Starting out early - 8.30am at latest drive north toward San Juan city, I take the 'Olive Route' to get off ruta 40 and bypass the city. This brings you out at a bend in the road and a short drive later to one of the oddest sights in the country - Difunta Correa.
Difunta Correa is a folklore saint with a massive following in the mid- and north west of Argetnina. She was a San Juanina woman who followerd her husband north towards La Rioja Province when he went to fight in the wars of the 1850s.
Walking across the barren and arid landscape, carrying her new baby, she died from heat exhaustion and lack of water in the middle of the desert. A couple of days later, shepherds discovered her body and the baby still feeding at ther breast, alive and well. This was declared a miracle and Difunta, a People's Saint.
Her shrine is stacked with small houses and car number plates - the faithful thanking her for their prosperity. Walking around it reminds of a model village except the pilgrims are crawling on their hands and knees up the hundred and fifty steps as though ascending Mount Sinai.
The place attracts many thousands of people and more in December for her Saint's Day. Plenty of pollo al spiedo for lunch. Piles of plastic bottles at the roadside aren't rubbish but offerings to Difunta.

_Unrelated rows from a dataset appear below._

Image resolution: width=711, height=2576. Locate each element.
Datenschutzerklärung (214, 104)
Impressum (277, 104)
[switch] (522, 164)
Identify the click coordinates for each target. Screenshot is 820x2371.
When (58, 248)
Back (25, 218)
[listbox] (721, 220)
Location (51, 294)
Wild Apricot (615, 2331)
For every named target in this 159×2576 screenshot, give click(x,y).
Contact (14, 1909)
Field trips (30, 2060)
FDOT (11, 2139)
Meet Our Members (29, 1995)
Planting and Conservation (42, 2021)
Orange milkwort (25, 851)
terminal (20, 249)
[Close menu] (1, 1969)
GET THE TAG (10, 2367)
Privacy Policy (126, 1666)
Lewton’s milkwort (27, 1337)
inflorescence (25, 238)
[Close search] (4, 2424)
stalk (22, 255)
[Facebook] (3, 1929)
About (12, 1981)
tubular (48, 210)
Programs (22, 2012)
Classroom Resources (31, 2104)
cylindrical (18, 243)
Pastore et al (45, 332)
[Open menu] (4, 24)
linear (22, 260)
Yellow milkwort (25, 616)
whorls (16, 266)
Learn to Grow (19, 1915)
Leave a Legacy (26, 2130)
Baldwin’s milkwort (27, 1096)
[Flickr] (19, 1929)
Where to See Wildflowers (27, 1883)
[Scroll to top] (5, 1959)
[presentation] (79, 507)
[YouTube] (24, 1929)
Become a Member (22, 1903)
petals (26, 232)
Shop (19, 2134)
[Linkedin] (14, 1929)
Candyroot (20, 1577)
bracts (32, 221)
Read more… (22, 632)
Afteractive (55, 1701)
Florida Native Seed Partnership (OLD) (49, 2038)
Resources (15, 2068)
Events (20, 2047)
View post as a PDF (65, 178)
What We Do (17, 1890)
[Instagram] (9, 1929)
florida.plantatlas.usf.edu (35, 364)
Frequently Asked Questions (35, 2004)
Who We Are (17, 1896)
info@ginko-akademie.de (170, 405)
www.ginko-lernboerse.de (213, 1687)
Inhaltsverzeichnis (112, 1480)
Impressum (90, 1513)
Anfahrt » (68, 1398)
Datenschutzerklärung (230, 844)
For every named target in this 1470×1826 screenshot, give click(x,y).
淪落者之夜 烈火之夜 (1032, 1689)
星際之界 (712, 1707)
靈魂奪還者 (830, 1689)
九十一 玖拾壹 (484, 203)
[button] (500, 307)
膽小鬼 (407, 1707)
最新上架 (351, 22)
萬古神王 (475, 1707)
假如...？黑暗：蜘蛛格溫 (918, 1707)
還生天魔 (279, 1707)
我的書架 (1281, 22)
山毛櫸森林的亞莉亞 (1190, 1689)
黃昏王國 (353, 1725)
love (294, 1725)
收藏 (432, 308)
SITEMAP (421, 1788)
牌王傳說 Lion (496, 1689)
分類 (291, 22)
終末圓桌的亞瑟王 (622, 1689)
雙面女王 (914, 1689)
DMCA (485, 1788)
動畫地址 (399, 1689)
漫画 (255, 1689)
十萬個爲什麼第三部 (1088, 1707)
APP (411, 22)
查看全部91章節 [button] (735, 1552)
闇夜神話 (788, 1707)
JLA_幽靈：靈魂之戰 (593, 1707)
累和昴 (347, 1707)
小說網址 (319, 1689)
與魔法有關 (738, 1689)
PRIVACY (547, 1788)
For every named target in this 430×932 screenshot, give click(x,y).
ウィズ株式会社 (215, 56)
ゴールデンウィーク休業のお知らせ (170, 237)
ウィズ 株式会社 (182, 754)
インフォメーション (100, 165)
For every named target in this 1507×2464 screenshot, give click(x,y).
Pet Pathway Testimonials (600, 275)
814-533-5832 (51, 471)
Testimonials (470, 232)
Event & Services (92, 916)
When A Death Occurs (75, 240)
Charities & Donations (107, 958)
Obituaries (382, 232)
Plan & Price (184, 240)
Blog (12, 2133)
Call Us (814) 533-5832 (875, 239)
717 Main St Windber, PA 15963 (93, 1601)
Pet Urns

Continue on to San Augustin de Valle Fertil - a small town with nafta and basic accommodation. There is the option to stay here but the locations are back to front as Ischigualasto is best in the afternoon and Talampaya is best in the morning.
At Ischigualasto (the Valle de la Luna - Moon Valley) the three-hour circuit of the park is done with a ranger and a convoy of cars. There are five stops along the way, each showcasing the various lunar landscapes formed over 220 million years ago - real dinosaur country.
There is a camp site at the side of the park - well worth it on full moon nights when there is a guided tour around the glowing irridescent formations.
Hurry as these rocks are liable to fall any day now. Taking the last tour of the park, darkness will fall on the drive to Villa Union and there is a serious risk of hitting guanaco crossing the highway. All in all about a twelve hour day.